Metode yang digunakan dalam penelitian ini adalah metode penelitian
empiris, bersifat deskriptif dan menggunakan sumber data sekunder, data primer,
dan data Al-Islam, kemudian menggunakan studi dokumen dan analisis kualitatif.
Hasil penelitian menyatakan penyadapan oleh penyidik dalam penyidikan
tindak pidana terorisme diatur dalam beberapa peraturan perundang-undangan
seperti: Undang-Undang Nomor 5 Tahun 2018 Tentang Tindak Pidana Terorisme,
Perkap Nomor 5 Tahun 2010 Tentang Tata Cara Penyadapan Pada Pusat
Pemantauan Kepolisian Negera Ri. Dari beberapa aturan hukum tersebut belum ada
mekanisme penyadapan yang pasti maka dari itu dibutuhkan suatu regulasi yang
mengatur tata cara penyadapan.
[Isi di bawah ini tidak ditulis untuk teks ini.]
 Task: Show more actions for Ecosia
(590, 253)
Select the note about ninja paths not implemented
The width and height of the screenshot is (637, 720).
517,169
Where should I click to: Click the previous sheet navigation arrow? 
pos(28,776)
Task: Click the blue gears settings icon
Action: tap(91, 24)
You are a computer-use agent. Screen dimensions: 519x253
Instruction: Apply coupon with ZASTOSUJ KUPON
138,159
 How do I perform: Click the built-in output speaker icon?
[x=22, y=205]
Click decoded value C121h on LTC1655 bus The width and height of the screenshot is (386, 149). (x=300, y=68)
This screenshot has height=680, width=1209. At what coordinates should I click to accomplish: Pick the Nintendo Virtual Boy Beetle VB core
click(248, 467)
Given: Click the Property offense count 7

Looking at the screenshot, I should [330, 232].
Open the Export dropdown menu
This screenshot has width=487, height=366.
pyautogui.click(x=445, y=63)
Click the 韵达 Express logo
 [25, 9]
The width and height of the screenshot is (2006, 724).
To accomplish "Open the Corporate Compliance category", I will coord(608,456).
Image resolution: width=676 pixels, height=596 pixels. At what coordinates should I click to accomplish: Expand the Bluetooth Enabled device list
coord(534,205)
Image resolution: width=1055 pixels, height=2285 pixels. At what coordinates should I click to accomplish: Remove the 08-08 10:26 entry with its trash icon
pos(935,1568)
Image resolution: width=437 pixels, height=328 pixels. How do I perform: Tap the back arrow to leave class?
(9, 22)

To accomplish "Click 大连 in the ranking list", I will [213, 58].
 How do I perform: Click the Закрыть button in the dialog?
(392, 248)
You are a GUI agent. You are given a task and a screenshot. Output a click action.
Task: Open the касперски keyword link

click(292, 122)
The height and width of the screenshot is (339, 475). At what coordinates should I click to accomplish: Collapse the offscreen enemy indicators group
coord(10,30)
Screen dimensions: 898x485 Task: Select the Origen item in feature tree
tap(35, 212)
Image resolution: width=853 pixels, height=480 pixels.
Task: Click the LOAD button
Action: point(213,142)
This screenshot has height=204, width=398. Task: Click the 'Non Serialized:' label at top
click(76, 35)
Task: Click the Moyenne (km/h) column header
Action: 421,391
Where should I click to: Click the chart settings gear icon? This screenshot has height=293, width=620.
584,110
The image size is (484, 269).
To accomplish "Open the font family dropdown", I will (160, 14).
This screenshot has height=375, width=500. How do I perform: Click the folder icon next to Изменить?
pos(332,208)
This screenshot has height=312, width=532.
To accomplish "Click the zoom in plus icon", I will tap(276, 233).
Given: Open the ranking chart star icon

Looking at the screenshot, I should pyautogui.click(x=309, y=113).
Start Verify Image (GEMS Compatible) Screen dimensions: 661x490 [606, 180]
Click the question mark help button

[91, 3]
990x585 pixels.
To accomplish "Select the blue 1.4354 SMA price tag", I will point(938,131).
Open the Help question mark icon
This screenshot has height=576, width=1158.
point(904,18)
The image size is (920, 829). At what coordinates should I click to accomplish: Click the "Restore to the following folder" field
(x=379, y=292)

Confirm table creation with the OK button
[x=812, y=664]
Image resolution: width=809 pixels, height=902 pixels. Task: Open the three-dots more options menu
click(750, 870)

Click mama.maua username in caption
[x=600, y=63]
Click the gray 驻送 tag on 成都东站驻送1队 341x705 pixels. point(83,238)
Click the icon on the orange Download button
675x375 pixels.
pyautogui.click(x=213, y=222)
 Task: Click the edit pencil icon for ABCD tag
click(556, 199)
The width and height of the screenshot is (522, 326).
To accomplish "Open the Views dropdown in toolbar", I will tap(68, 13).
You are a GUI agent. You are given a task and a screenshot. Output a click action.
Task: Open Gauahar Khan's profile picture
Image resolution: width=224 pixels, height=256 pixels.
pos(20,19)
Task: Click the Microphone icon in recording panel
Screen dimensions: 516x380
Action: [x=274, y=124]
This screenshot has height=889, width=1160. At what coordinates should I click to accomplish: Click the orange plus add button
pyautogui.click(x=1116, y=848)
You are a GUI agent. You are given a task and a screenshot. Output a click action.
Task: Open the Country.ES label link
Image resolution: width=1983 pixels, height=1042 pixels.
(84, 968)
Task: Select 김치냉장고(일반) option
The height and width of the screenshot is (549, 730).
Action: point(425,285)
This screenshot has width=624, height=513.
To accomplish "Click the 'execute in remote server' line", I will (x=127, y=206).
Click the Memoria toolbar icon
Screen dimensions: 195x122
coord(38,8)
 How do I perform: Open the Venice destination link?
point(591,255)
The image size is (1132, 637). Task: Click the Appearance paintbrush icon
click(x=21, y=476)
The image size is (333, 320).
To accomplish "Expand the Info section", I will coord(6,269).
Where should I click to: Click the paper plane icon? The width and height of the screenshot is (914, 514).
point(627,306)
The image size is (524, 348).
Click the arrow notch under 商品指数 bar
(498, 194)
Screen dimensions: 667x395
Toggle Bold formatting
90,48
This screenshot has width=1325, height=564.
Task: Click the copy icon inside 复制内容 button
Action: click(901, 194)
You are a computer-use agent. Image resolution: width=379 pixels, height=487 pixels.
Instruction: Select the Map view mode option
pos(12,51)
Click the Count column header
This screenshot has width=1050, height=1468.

Prosedur penyadapan oleh penyidik dalam
melaksanakan penegakan hukum tindak pidana terorisme belum diatur secara
khusus dalam peraturan perundang-undangan, hingga saat ini masih belum ada
prosedur yang jelas yang diatur di dalam regulasi hukum di Indonesia. Pandangan
Ham Terhadap pelaksanaan penyadapan dalam penyidikan pada tindak pidana
terorisme dapat melanggar ham, maka dari itu penyadapan harus menerapkan
prinisp-prinsip hak asasi manusia antara lain: legality, legitimate aim, necessity,
proportionality, safeguards, illegitimate acces dan due proces. Kemudian
Komariah Emong Sapardjaja penyadapan bukan pelanggaran Ham yang non
derogable sehingga dapat dikurangi, kemudian dalam hukum pidana penyadapan
merupakan suatu tindakan dalam rangka pembuktian.